I have a very specific situation with one scraper I am developing right now. The first function parse_posts_pages iterates through all the pages from a specific forum page and for each page, it calls the second function parse_posts.
def parse_posts_pages(self, response):
thread_id = response.meta['thread_id']
thread_link = response.meta['thread_link']
thread_name = response.meta['thread_name']
if len(response.xpath('//*[@id="postpagestats_above"]/text()').re(r'(\d+)')) == 3:
posts_per_page = int(response.xpath('//*[@id="postpagestats_above"]/text()').re(r'(\d+)')[1])
total_posts = int(response.xpath('//*[@id="postpagestats_above"]/text()').re(r'(\d+)')[2])
if posts_per_page > 0:
post_mod = total_posts % posts_per_page
pages = total_posts / posts_per_page
if post_mod > 0: pages += 1
else: pages = 1
for page in range(pages, 0, -1):
cur_page = '' if page == 1 else '/page' + str(page)

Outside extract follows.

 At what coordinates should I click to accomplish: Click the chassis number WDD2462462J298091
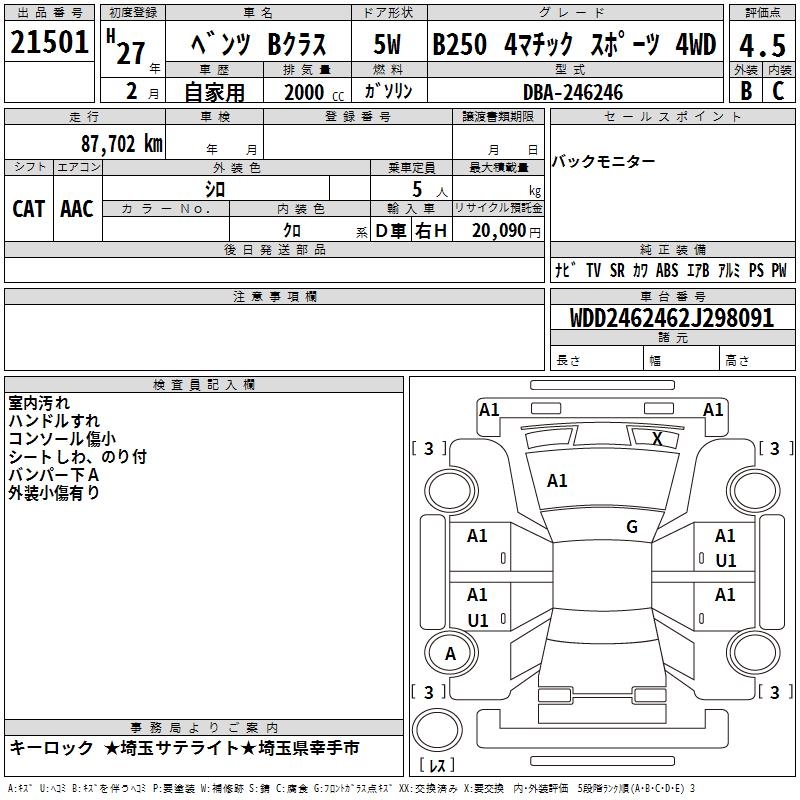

post_page_link = thread_link + cur_page
return scrapy.Request(post_page_link, self.parse_posts, meta={'thread_id': thread_id, 'thread_name': thread_name})
def parse_posts(self, response):
global maxPostIDByThread, executeFullSpider
thread_id = response.meta['thread_id']
thread_name = response.meta['thread_name']
for post in response.xpath('//*[@id="posts"]/li'):
post_id = post.xpath('@id').re(r'(\d.*)')[0]
if not executeFullSpider and post_id in maxPostIDByThread:
break #<- I need this break to also cancel the for from parse_posts_pages function
...
In the second function there is an if condition. When this conditions resolves to true I need to break the current for loop AND also the for loop from parse_posts_pages as there is no need to continue the pagination.
Is there any way to stop the for loop in the first function from the second function?